Needed from the data below: every line from the one with "師資陣容 (459, 144)" up to and including the one with "Continue Reading (467, 602)", repeated exactly and with nothing else.

Source records:
▬▬▬

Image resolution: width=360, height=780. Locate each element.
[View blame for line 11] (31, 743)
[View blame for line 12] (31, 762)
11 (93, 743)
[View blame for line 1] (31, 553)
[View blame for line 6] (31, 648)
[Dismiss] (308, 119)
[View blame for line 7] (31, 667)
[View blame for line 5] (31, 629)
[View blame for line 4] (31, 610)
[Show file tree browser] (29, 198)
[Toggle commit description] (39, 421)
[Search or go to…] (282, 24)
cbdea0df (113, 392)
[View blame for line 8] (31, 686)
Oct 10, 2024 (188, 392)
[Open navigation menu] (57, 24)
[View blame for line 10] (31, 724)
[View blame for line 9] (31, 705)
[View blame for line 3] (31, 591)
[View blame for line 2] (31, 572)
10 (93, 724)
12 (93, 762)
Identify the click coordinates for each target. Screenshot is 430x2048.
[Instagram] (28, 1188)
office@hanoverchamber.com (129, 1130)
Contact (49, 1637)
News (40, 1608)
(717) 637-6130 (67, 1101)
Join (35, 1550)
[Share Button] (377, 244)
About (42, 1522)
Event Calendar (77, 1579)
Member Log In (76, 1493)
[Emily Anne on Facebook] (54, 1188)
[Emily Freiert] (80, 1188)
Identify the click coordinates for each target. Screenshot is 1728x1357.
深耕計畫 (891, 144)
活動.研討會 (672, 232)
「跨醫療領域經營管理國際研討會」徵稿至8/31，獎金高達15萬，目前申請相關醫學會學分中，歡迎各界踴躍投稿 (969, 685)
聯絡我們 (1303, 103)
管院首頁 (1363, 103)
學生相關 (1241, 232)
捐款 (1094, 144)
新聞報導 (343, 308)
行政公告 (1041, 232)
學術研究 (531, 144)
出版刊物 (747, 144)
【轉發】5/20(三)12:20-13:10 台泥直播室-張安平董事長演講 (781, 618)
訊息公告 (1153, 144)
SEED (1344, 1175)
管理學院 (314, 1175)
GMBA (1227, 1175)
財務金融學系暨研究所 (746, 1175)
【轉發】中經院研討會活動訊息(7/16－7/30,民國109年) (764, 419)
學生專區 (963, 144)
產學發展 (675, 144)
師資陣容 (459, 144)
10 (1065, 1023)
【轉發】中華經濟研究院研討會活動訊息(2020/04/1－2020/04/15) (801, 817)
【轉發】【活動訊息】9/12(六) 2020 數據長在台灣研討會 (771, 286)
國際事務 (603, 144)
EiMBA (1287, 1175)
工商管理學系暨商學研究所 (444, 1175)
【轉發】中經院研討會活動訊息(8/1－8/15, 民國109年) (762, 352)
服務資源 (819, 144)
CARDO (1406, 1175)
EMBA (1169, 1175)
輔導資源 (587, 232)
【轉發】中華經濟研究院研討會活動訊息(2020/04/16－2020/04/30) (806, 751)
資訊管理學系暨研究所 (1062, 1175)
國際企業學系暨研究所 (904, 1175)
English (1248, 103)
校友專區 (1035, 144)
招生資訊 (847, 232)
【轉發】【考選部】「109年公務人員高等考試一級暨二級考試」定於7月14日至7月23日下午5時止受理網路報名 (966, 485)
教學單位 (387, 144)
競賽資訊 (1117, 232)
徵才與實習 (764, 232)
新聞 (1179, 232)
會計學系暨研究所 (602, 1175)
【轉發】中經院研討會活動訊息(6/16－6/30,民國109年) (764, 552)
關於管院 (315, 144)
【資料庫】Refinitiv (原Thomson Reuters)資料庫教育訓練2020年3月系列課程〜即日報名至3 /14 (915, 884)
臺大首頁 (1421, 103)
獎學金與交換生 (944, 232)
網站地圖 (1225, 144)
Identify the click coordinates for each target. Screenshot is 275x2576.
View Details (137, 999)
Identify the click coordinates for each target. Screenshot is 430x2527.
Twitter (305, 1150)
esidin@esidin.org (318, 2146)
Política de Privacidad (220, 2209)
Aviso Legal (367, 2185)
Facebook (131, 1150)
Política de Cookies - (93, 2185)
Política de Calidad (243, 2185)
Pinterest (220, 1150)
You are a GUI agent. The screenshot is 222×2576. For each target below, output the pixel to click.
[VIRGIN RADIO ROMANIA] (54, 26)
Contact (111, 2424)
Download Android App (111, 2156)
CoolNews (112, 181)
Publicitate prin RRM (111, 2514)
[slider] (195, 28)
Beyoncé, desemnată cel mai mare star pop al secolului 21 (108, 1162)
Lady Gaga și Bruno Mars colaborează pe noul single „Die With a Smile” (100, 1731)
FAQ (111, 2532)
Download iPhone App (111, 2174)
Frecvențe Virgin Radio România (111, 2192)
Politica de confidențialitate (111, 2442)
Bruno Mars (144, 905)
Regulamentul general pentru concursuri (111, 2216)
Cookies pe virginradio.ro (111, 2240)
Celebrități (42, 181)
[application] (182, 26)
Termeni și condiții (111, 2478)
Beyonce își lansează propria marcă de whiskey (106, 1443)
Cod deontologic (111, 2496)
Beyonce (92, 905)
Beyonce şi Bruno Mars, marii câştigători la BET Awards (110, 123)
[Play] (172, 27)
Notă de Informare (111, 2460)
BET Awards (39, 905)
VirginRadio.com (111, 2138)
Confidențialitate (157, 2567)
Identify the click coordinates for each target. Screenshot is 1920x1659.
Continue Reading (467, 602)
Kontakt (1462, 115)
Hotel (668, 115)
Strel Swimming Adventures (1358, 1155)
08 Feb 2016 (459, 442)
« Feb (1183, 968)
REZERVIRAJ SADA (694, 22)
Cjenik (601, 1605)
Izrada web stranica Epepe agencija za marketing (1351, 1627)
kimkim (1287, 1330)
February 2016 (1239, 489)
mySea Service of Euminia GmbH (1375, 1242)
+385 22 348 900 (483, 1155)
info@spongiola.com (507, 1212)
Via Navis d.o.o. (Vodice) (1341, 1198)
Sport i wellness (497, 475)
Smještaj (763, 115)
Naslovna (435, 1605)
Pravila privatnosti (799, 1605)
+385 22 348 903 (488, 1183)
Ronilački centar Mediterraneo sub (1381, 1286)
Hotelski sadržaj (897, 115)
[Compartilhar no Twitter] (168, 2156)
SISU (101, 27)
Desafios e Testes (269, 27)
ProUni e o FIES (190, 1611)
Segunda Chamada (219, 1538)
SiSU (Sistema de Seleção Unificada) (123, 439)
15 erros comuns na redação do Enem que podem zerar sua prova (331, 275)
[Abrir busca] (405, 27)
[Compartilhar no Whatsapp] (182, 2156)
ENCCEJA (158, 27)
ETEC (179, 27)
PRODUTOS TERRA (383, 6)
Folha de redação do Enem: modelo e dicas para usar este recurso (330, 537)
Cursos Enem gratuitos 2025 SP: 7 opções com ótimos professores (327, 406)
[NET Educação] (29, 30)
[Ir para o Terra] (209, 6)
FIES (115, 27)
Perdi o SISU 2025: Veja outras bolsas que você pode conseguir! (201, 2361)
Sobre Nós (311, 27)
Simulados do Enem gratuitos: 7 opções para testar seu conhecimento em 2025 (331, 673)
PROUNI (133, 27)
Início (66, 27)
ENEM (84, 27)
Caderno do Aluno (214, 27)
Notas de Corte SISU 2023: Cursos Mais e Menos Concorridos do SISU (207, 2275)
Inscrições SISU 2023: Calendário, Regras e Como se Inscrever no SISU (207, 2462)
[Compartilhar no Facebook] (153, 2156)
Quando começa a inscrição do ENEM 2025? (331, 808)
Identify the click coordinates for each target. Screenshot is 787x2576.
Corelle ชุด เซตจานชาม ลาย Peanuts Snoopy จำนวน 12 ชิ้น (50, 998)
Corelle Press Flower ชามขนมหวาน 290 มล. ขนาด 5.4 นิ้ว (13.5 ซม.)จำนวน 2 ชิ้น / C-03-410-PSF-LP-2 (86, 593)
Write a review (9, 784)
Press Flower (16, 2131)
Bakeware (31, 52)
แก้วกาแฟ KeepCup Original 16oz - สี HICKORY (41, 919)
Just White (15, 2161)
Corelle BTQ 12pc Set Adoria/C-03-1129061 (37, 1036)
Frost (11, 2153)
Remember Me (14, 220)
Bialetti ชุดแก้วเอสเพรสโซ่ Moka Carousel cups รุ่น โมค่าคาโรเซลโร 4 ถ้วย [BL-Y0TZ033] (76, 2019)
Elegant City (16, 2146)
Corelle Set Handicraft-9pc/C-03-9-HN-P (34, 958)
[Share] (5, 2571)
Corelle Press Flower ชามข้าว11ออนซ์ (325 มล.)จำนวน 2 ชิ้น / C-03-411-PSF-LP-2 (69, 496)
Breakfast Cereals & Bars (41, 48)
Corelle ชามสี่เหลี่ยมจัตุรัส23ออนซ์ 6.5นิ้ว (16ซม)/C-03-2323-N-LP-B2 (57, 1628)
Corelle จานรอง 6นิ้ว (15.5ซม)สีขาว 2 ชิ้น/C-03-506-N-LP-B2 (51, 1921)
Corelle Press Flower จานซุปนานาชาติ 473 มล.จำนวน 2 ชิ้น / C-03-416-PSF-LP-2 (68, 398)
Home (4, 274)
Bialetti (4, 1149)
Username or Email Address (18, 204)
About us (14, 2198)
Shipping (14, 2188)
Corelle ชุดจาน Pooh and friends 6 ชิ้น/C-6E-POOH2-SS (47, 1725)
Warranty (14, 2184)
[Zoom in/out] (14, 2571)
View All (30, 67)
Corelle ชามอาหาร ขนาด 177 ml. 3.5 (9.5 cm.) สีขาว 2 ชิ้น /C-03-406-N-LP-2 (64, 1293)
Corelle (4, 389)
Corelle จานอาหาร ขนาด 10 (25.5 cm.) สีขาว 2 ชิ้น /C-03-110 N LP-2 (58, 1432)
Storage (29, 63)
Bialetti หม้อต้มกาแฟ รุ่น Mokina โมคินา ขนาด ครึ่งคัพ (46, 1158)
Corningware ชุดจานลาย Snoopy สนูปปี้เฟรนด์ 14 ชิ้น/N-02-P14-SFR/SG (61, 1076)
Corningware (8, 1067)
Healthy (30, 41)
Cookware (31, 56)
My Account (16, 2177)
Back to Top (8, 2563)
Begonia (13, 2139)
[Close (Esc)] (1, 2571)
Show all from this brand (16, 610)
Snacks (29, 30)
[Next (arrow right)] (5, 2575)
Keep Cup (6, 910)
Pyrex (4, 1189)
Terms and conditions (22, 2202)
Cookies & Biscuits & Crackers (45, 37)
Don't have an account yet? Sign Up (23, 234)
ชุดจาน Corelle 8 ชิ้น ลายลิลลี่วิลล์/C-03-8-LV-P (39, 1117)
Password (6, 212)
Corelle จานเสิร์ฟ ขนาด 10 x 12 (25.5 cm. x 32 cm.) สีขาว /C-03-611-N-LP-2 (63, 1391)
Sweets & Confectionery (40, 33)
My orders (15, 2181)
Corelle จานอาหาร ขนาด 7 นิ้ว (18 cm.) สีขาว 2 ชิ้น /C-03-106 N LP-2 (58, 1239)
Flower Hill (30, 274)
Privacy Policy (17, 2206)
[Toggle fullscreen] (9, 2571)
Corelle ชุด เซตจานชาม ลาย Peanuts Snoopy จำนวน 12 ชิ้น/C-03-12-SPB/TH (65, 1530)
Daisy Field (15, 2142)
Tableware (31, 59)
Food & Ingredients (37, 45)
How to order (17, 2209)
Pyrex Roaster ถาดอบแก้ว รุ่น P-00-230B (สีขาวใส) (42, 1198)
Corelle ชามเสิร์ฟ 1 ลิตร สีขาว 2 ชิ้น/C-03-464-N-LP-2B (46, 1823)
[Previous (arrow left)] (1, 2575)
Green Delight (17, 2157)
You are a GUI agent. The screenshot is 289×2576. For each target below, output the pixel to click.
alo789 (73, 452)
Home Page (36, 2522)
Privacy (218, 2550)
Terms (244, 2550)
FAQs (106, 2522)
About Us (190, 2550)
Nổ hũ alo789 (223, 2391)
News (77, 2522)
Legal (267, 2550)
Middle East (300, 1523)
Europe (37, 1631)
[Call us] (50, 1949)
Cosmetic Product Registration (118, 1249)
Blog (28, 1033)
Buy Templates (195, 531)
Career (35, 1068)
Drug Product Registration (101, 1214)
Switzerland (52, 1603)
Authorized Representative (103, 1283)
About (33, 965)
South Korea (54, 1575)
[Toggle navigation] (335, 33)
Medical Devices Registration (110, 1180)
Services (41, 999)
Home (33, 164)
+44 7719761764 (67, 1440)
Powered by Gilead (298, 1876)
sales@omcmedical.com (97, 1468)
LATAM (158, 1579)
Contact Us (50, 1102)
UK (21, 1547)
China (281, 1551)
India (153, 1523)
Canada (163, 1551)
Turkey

▬▬▬

> **TASK SOLUTION**
師資陣容 (459, 144)
10 (1065, 1023)
【轉發】中華經濟研究院研討會活動訊息(2020/04/1－2020/04/15) (801, 817)
【轉發】【活動訊息】9/12(六) 2020 數據長在台灣研討會 (771, 286)
國際事務 (603, 144)
EiMBA (1287, 1175)
工商管理學系暨商學研究所 (444, 1175)
【轉發】中經院研討會活動訊息(8/1－8/15, 民國109年) (762, 352)
服務資源 (819, 144)
CARDO (1406, 1175)
EMBA (1169, 1175)
輔導資源 (587, 232)
【轉發】中華經濟研究院研討會活動訊息(2020/04/16－2020/04/30) (806, 751)
資訊管理學系暨研究所 (1062, 1175)
國際企業學系暨研究所 (904, 1175)
English (1248, 103)
校友專區 (1035, 144)
招生資訊 (847, 232)
【轉發】【考選部】「109年公務人員高等考試一級暨二級考試」定於7月14日至7月23日下午5時止受理網路報名 (966, 485)
教學單位 (387, 144)
競賽資訊 (1117, 232)
徵才與實習 (764, 232)
新聞 (1179, 232)
會計學系暨研究所 (602, 1175)
【轉發】中經院研討會活動訊息(6/16－6/30,民國109年) (764, 552)
關於管院 (315, 144)
【資料庫】Refinitiv (原Thomson Reuters)資料庫教育訓練2020年3月系列課程〜即日報名至3 /14 (915, 884)
臺大首頁 (1421, 103)
獎學金與交換生 (944, 232)
網站地圖 (1225, 144)
Identify the click coordinates for each target. Screenshot is 275x2576.
View Details (137, 999)
Identify the click coordinates for each target. Screenshot is 430x2527.
Twitter (305, 1150)
esidin@esidin.org (318, 2146)
Política de Privacidad (220, 2209)
Aviso Legal (367, 2185)
Facebook (131, 1150)
Política de Cookies - (93, 2185)
Política de Calidad (243, 2185)
Pinterest (220, 1150)
You are a GUI agent. The screenshot is 222×2576. For each target below, output the pixel to click.
[VIRGIN RADIO ROMANIA] (54, 26)
Contact (111, 2424)
Download Android App (111, 2156)
CoolNews (112, 181)
Publicitate prin RRM (111, 2514)
[slider] (195, 28)
Beyoncé, desemnată cel mai mare star pop al secolului 21 (108, 1162)
Lady Gaga și Bruno Mars colaborează pe noul single „Die With a Smile” (100, 1731)
FAQ (111, 2532)
Download iPhone App (111, 2174)
Frecvențe Virgin Radio România (111, 2192)
Politica de confidențialitate (111, 2442)
Bruno Mars (144, 905)
Regulamentul general pentru concursuri (111, 2216)
Cookies pe virginradio.ro (111, 2240)
Celebrități (42, 181)
[application] (182, 26)
Termeni și condiții (111, 2478)
Beyonce își lansează propria marcă de whiskey (106, 1443)
Cod deontologic (111, 2496)
Beyonce (92, 905)
Beyonce şi Bruno Mars, marii câştigători la BET Awards (110, 123)
[Play] (172, 27)
Notă de Informare (111, 2460)
BET Awards (39, 905)
VirginRadio.com (111, 2138)
Confidențialitate (157, 2567)
Identify the click coordinates for each target. Screenshot is 1920x1659.
Continue Reading (467, 602)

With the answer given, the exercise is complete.